▸ **SOURCE DOCUMENT**:

Questions and Answers With Google, Yahoo, Ask, MSN

Normally, during most conference sessions that cover linking strategies, the participating audience pays close attention. However, at the link Q&A session during the 2006 Chicago SES, things got a tad contentious – that is until Abhilash Patel and Rand Fishkin got their respective turns at the mic.

Before we go on, I don’t want to paint a picture that the session was filled with arguing between the audience and the panel (which was quite good, consisting of Yahoo!’s Tim Converse; Google’s Adam Lasnik; Eytan Seidman from MSN; and Ask.com’s Vivek Pathak). However, a couple of audience members didn’t appear to like the answers they were being given.

One person in particular decided to argue about the need of sub domains, indicating he knew more about his given field than the search engines did… and perhaps he was right. However, when it comes to sub domains, I always remember something Danny Sullivan said at a previous conference – if a sub domain could stand on its own as an individual site, then creating one is fine. If not, just use the normal web page structure… but I digress.

While this session may have had a tense moment or two, there was still some really solid information provided:

– The panel was asked about relative or absolute links when it comes to internal linking with your site. They all said absolute (while many of you probably know this, it’s good to hear the engines confirm it).

– Contrary to the belief of many, Google is not against the buying and selling of links for advertising purposes. They are against it if it’s done to manipulate rankings and/or PageRank.

– Adam Lasnik was asked why Google doesn’t show more or all of the backlinks during this type of query. His answer was revealing, which I’ve paraphrased below:

Google doesn’t show as many backlinks because they don’t want people to focus as much on the linking aspect. They, of course, want great content, however, they are considering showing more links, but nothing has been confirmed.

The session’s best questions were asked by Rand and Abhilash.  I thought their points added a lot in terms of audience participation. Rand’s question concerned the way the search engines treat pay-per-post blog entries, something he has already blogged about.

▸ **DATASET**:
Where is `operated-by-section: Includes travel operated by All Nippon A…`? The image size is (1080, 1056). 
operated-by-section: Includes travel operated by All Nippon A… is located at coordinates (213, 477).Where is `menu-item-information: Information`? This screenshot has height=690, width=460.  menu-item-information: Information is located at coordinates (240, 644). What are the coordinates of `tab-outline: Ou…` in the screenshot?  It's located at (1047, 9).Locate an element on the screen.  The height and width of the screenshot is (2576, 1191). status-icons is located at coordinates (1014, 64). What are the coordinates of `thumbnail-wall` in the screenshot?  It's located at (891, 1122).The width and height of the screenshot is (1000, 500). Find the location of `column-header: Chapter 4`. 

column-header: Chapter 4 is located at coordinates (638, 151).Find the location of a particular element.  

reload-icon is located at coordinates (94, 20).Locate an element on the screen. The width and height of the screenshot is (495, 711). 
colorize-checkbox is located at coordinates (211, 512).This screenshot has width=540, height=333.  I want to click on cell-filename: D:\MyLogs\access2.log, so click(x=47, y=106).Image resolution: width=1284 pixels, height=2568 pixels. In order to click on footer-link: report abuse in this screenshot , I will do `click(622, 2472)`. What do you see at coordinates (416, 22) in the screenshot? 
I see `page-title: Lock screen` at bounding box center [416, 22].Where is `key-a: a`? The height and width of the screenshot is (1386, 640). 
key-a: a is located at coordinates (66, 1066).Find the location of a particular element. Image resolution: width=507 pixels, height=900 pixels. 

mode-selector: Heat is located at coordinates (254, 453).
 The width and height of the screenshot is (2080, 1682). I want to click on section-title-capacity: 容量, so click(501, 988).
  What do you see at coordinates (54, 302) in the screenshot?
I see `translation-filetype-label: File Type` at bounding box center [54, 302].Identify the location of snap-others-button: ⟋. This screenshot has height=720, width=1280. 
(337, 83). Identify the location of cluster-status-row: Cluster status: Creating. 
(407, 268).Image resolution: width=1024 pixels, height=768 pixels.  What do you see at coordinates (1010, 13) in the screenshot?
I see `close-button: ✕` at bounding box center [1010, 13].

▸ **INSTRUCTIONS TO FOLLOW**: Reproduce the full write-up above on the link Q&A session at the 2006 Chicago SES, word for word.

▸ **ANSWER SPACE**:
Questions and Answers With Google, Yahoo, Ask, MSN

Normally, during most conference sessions that cover linking strategies, the participating audience pays close attention. However, at the link Q&A session during the 2006 Chicago SES, things got a tad contentious – that is until Abhilash Patel and Rand Fishkin got their respective turns at the mic.

Before we go on, I don’t want to paint a picture that the session was filled with arguing between the audience and the panel (which was quite good, consisting of Yahoo!’s Tim Converse; Google’s Adam Lasnik; Eytan Seidman from MSN; and Ask.com’s Vivek Pathak). However, a couple of audience members didn’t appear to like the answers they were being given.

One person in particular decided to argue about the need of sub domains, indicating he knew more about his given field than the search engines did… and perhaps he was right. However, when it comes to sub domains, I always remember something Danny Sullivan said at a previous conference – if a sub domain could stand on its own as an individual site, then creating one is fine. If not, just use the normal web page structure… but I digress.

While this session may have had a tense moment or two, there was still some really solid information provided:

– The panel was asked about relative or absolute links when it comes to internal linking with your site. They all said absolute (while many of you probably know this, it’s good to hear the engines confirm it).

– Contrary to the belief of many, Google is not against the buying and selling of links for advertising purposes. They are against it if it’s done to manipulate rankings and/or PageRank.

– Adam Lasnik was asked why Google doesn’t show more or all of the backlinks during this type of query. His answer was revealing, which I’ve paraphrased below:

Google doesn’t show as many backlinks because they don’t want people to focus as much on the linking aspect. They, of course, want great content, however, they are considering showing more links, but nothing has been confirmed.

The session’s best questions were asked by Rand and Abhilash.  I thought their points added a lot in terms of audience participation. Rand’s question concerned the way the search engines treat pay-per-post blog entries, something he has already blogged about.